> INFORMATION SUPPLIED:
* start *

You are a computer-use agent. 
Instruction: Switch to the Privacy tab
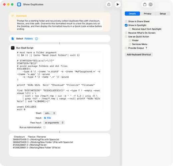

* end *
* start *

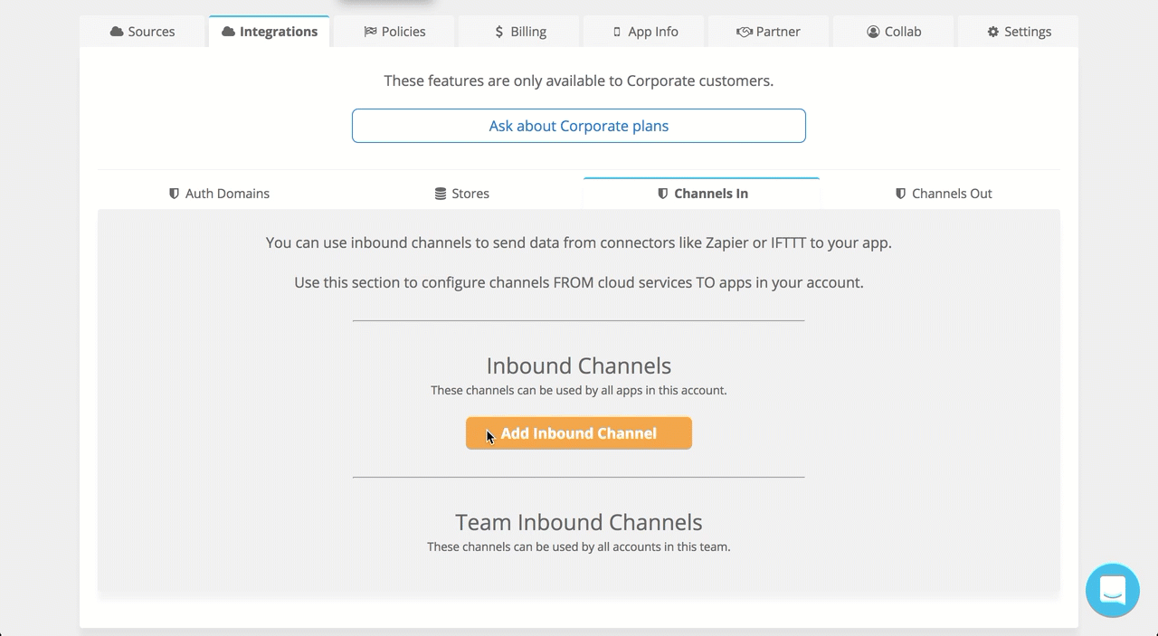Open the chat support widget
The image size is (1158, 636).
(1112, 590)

* end *

> WHAT THE TASK ASKS:
Reproduce the portion of the items that opens with the line containing "Open the chat support widget" and closes with the line containing "(1112, 590)", replacing "chat support widget" with "live help panel" and keeping everything else unchanged. Omit the pictures from your answer.

> CORRECT OUTPUT:
Open the live help panel
The image size is (1158, 636).
(1112, 590)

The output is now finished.